-- Task instructions --
Every record that follows should be output exactly as it is given.

[Listed records — start]

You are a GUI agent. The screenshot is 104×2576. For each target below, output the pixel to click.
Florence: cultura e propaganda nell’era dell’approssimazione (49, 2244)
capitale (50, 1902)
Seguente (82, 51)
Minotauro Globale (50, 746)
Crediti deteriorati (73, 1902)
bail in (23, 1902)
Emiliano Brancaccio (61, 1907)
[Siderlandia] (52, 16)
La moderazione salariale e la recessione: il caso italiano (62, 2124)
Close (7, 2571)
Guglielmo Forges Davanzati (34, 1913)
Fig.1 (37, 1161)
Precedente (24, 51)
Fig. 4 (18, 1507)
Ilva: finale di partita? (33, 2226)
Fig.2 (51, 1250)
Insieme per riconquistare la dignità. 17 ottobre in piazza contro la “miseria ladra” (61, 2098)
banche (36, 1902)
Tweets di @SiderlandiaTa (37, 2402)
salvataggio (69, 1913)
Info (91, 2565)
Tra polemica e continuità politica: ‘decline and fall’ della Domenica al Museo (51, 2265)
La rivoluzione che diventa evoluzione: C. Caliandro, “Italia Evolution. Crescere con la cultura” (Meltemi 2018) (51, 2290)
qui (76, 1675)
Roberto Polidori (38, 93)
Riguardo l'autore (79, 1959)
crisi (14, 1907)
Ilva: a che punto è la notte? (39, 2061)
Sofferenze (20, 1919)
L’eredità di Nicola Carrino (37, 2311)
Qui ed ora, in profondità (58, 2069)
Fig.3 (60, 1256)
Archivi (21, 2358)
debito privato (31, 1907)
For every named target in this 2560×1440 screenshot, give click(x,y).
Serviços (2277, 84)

[Listed records — finish]

-- Exercise result --
You are a GUI agent. The screenshot is 104×2576. For each target below, output the pixel to click.
Florence: cultura e propaganda nell’era dell’approssimazione (49, 2244)
capitale (50, 1902)
Seguente (82, 51)
Minotauro Globale (50, 746)
Crediti deteriorati (73, 1902)
bail in (23, 1902)
Emiliano Brancaccio (61, 1907)
[Siderlandia] (52, 16)
La moderazione salariale e la recessione: il caso italiano (62, 2124)
Close (7, 2571)
Guglielmo Forges Davanzati (34, 1913)
Fig.1 (37, 1161)
Precedente (24, 51)
Fig. 4 (18, 1507)
Ilva: finale di partita? (33, 2226)
Fig.2 (51, 1250)
Insieme per riconquistare la dignità. 17 ottobre in piazza contro la “miseria ladra” (61, 2098)
banche (36, 1902)
Tweets di @SiderlandiaTa (37, 2402)
salvataggio (69, 1913)
Info (91, 2565)
Tra polemica e continuità politica: ‘decline and fall’ della Domenica al Museo (51, 2265)
La rivoluzione che diventa evoluzione: C. Caliandro, “Italia Evolution. Crescere con la cultura” (Meltemi 2018) (51, 2290)
qui (76, 1675)
Roberto Polidori (38, 93)
Riguardo l'autore (79, 1959)
crisi (14, 1907)
Ilva: a che punto è la notte? (39, 2061)
Sofferenze (20, 1919)
L’eredità di Nicola Carrino (37, 2311)
Qui ed ora, in profondità (58, 2069)
Fig.3 (60, 1256)
Archivi (21, 2358)
debito privato (31, 1907)
For every named target in this 2560×1440 screenshot, give click(x,y).
Serviços (2277, 84)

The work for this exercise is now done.